GOALS
(A) Transcribe a passage from the story notes word for word, beginning at the words "In Magdalene, the" and stopping after "kind of way.".
(B) List every inspiration the story notes give for the narrator and for Magdalene.

READING TEXT
● ● ● ● ● ● ●
Now, I think all I was doing was running away from every facet of my life. I didn’t feel the same way about God as the rest of my family, was scared to death of them looking at me one day and suddenly seeing all of me. Back then, I felt like I didn’t have any other choice. And I probably didn’t.
The narrator is kind of inspired by the character Maxine in the film ‘X,’ which I had watched a couple of weeks before writing the story, as well as Ethel Cain’s discography. I really wanted to write from the perspective of a teenage girl fleeing a very religious household (religious trauma for the win) because she wants more out of life than what her parents have laid out for her.
As we move through the story and see how the narrator interacts with the 90s Seattle grunge & punk scene, we are introduced to the narrator’s insatiable hunger (her ambition, queerness, and dedicated yearning). I use a lot of motifs throughout the beginning and middle of the text to try and recreate this feeling for the reader.
I was nineteen and my presence felt both excessive and non-existent. I wasn’t eating as much as I should’ve been, couldn’t really afford three meals a day. Most of my money went towards rent and bills, any real food I got would be leftovers from the diner. The cook was a bit sweet on me, so he’d make me a sandwich every day, free of charge, whatever kind I wanted.
The thing was though, even if I did get enough to eat, I still never felt full. I’d look in the mirror and my mouth would be this gaping cavern, something that didn’t fit on my face. It didn’t matter how old I was, how much life I did or didn’t experience— in the mirror smiling back at me was a gape-toothed girl looking to swallow the whole world if given the chance.
Then, we meet the character of Magdalene Williams, who is the only character in the story that I’ve named. The inspiration for Magdalene was definitely Mary Magdalene— I kind of wanted this holy-like figure to come into the narrator’s life and really give her a taste of the life that she craves for herself.
Magdalene invites the narrator to an all non-men punk show on the edge of Seattle and the narrator feels her hunger clawing up out of her stomach and demanding to go. She is inherently drawn to Magdalene and has no idea why. So she accepts the invitation.
The story kind of unravels from there, and we end with Magdalene coming onstage with her band and giving The Performance of a Lifetime and generally really disturbing the narrator. The narrator knows that something Is Not Right here, she’s been very active in the scene for the last year and has never heard of Magdalene yet the entire crowd is going wild over her, and once Magdalene starts singing she immediately knows that something is wrong. And yet. She just can’t look away.
In Magdalene, the narrator sees everything that she wants, everything that she is so hungry for, and it terrifies her. She’s also a little jealous, and a little horny but very much in a prophet/faithhealer x devotee kind of way.
I wrote the entire story in past tense because I really wanted it to have a sort of confessional vibe, to really keep in tone with the religious themes and imagery. My professor suggested after workshop that I might try it in present tense but it just was not working. During our class workshop however, everyone said that they liked the choice of past tense because it was almost like the narrator was telling us, the reader, that she experienced such an intense period of wanting in her life and still made it out in the end.
I don’t know if it’s too much to share on here like word count-wise, but the last few paragraphs of the story are my absolute favorites and I’m so proud of them. They’ve remained mostly unchanged in my various rounds of edits and I’m so impressed with myself for being able to write like this after having literally not written anything substantial in around six months.
● ● ● ● ● ● ●
RAW DATA
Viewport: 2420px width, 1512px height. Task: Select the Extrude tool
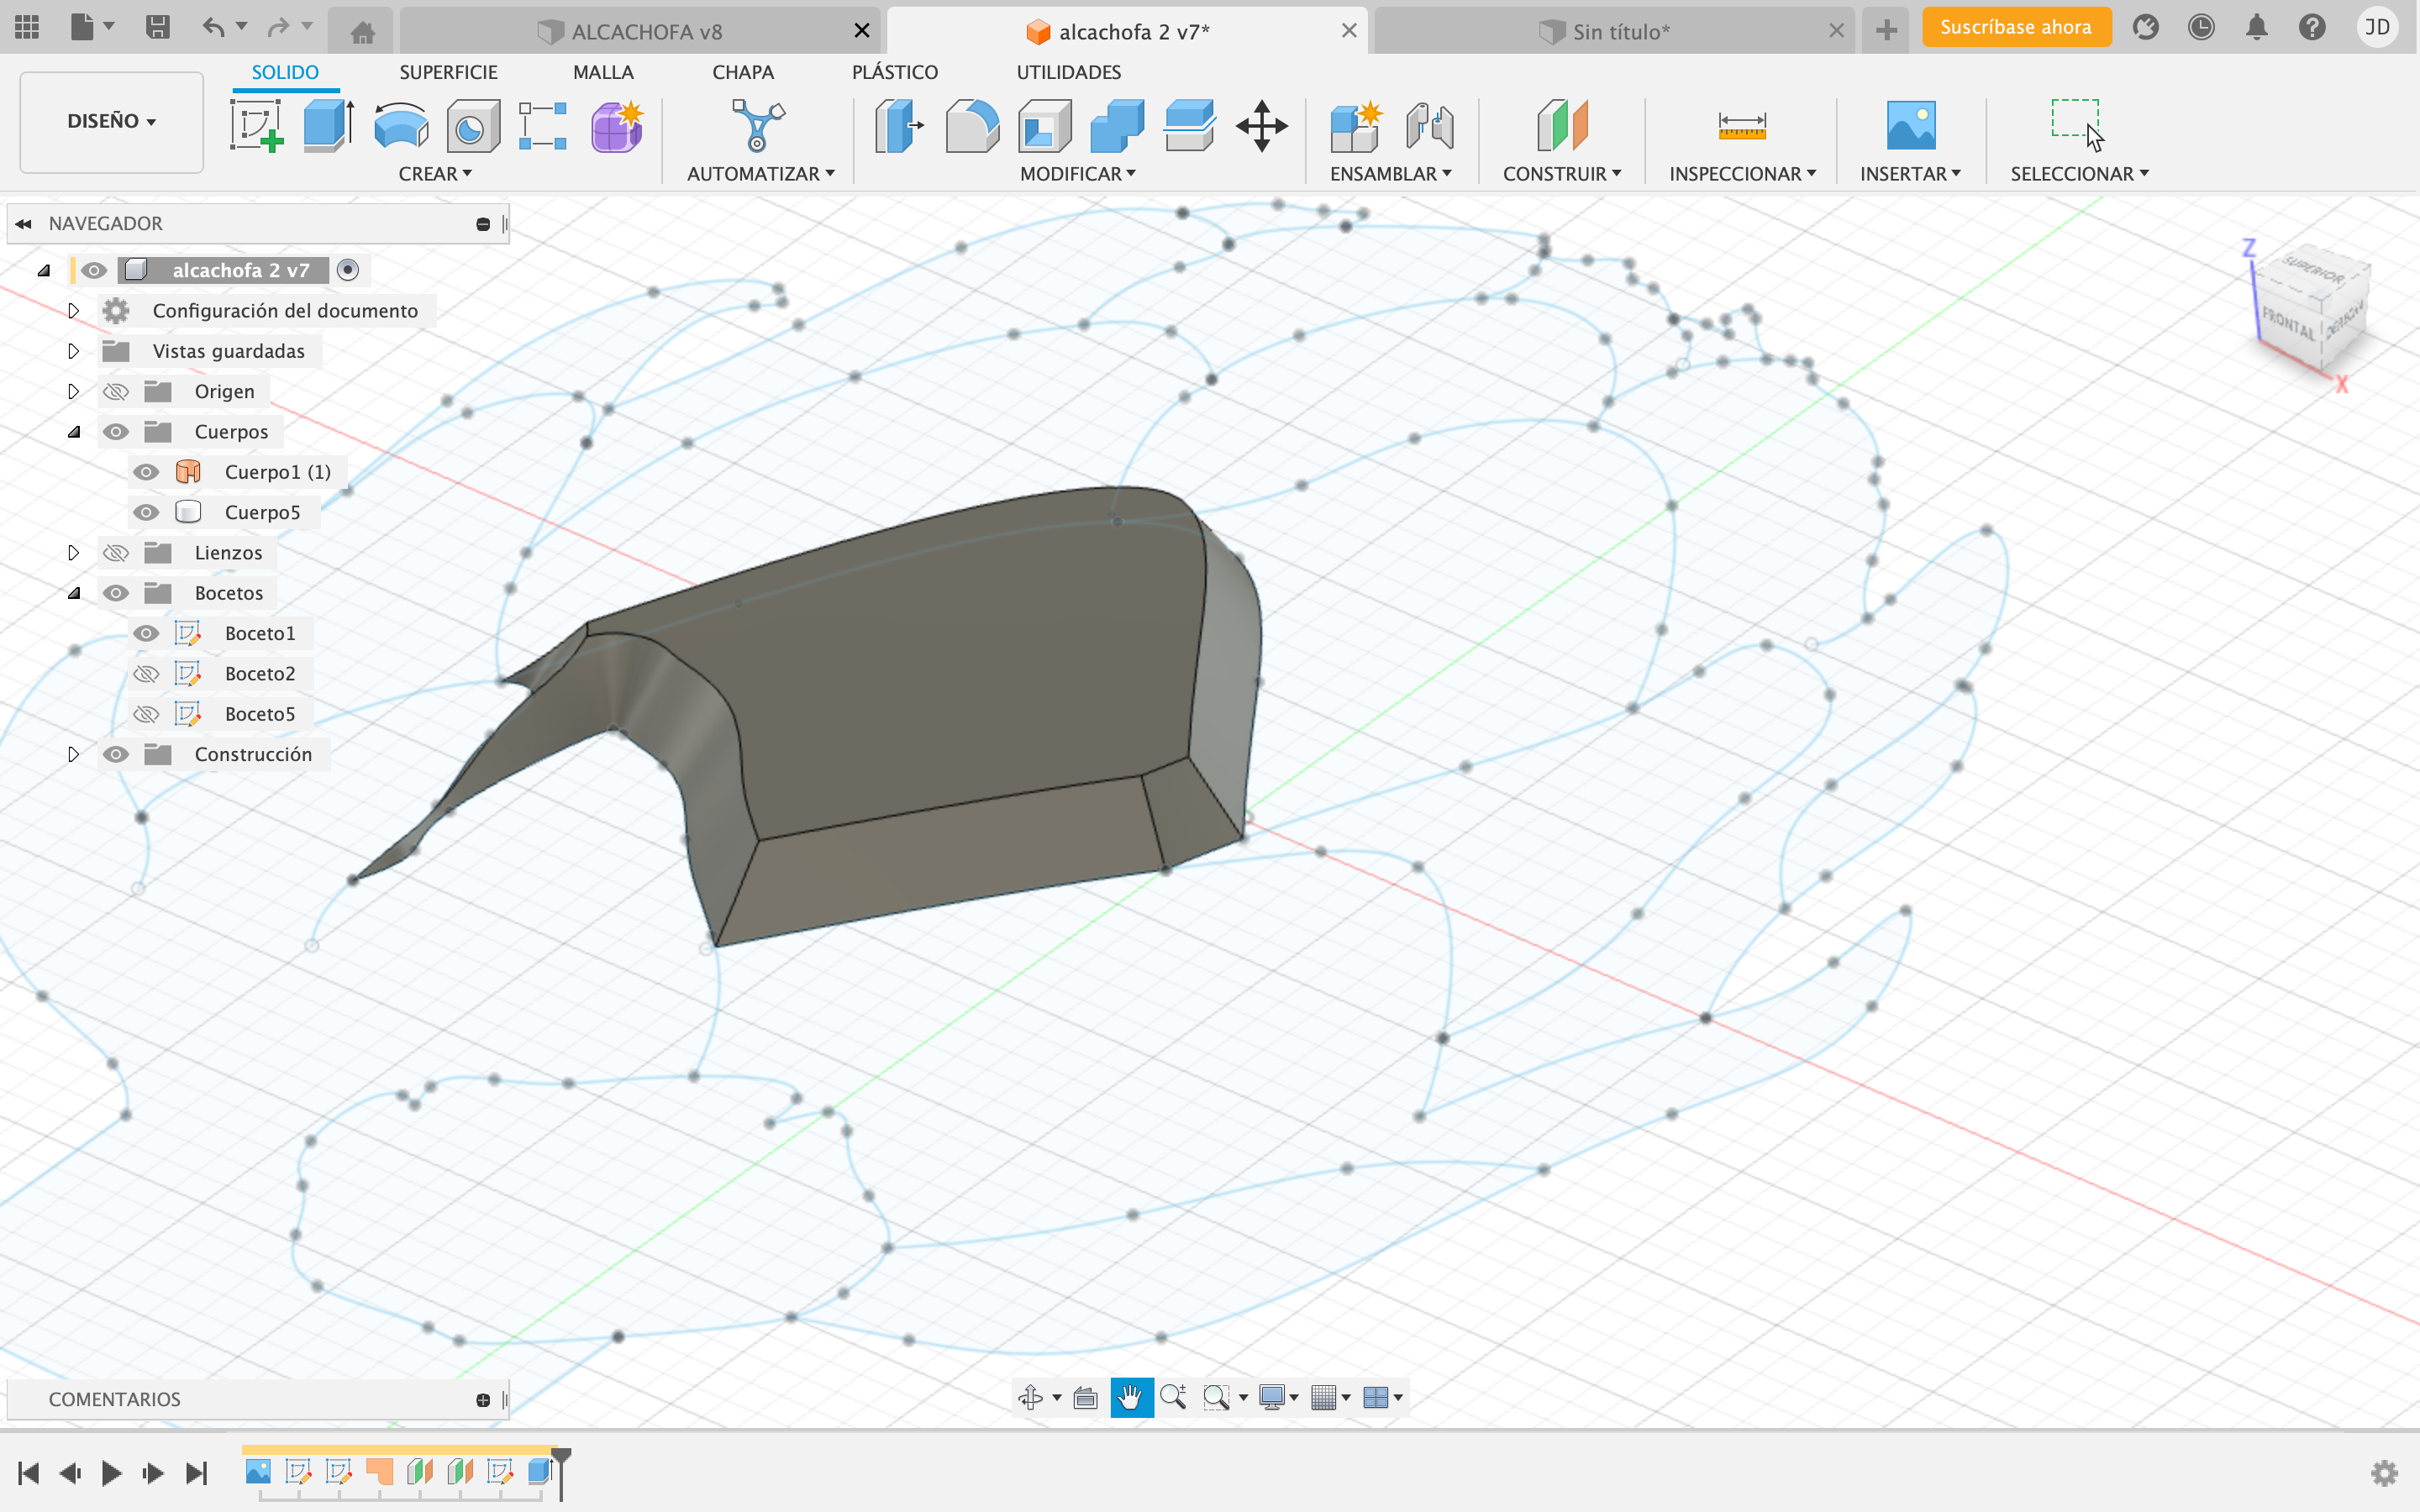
● ● ● ● ● ● ●
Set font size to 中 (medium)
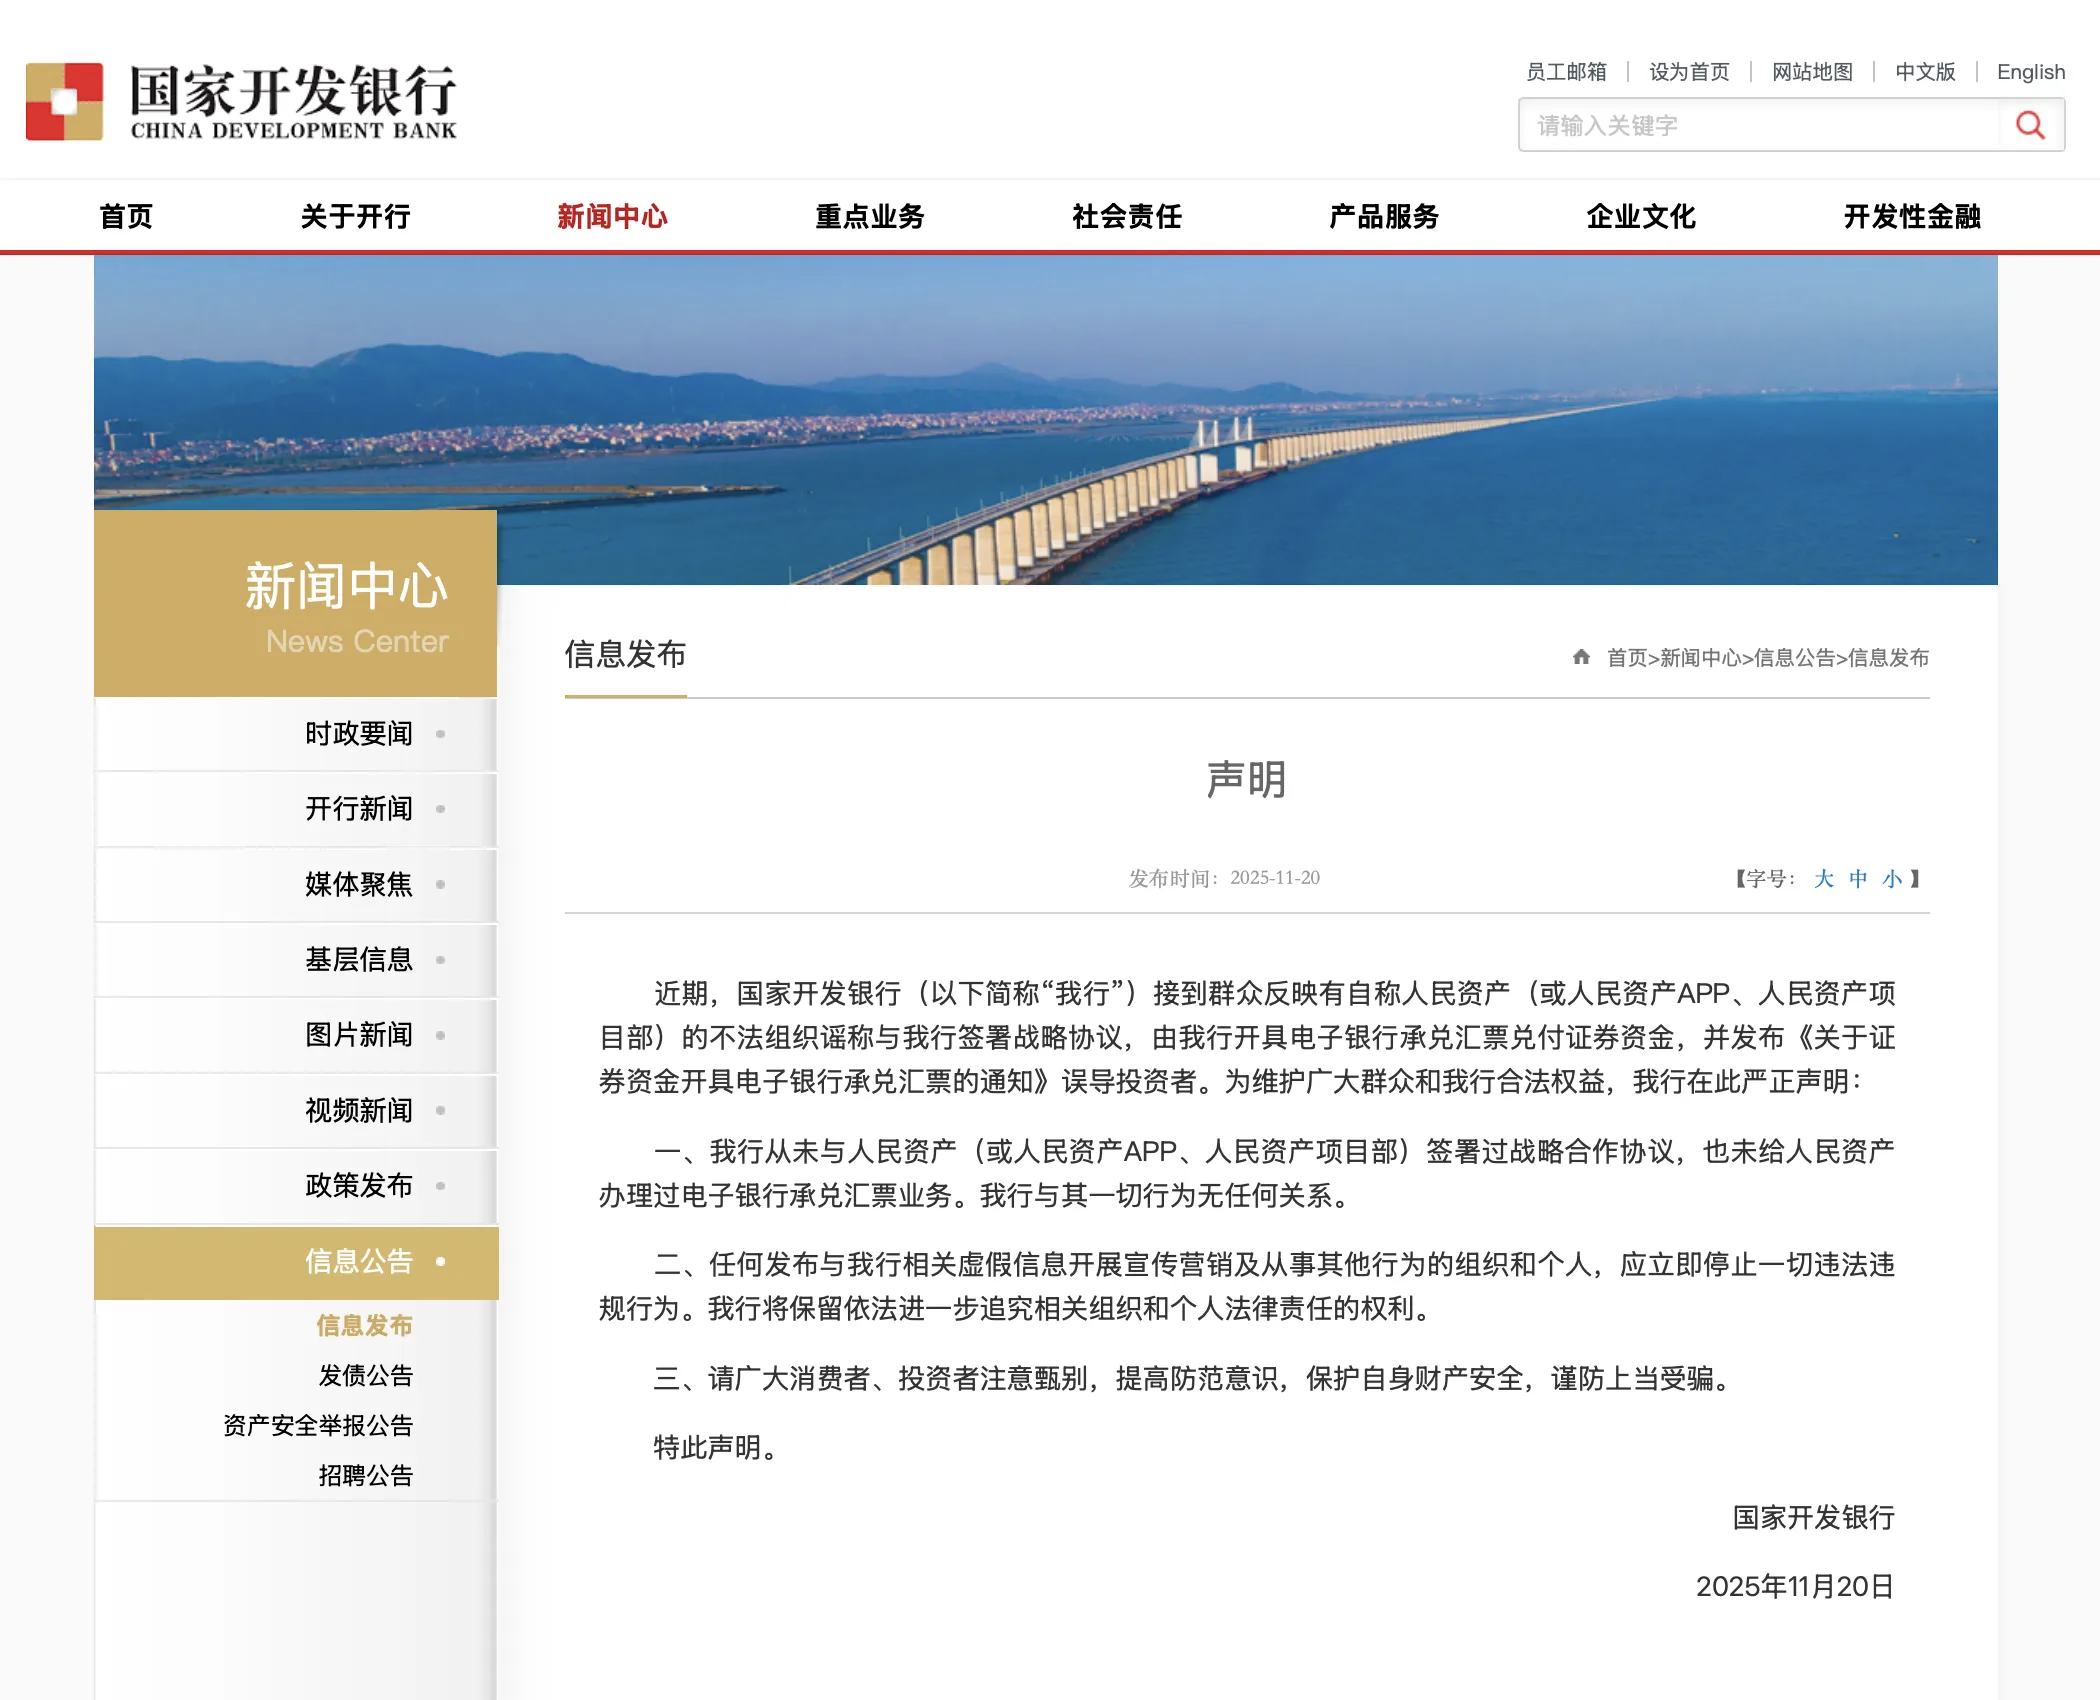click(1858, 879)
● ● ● ● ● ● ●
RESPONSES IN ORDER
(A)
In Magdalene, the narrator sees everything that she wants, everything that she is so hungry for, and it terrifies her. She’s also a little jealous, and a little horny but very much in a prophet/faithhealer x devotee kind of way.

(B)
- The character Maxine in the film 'X'
- Ethel Cain's discography
- Mary Magdalene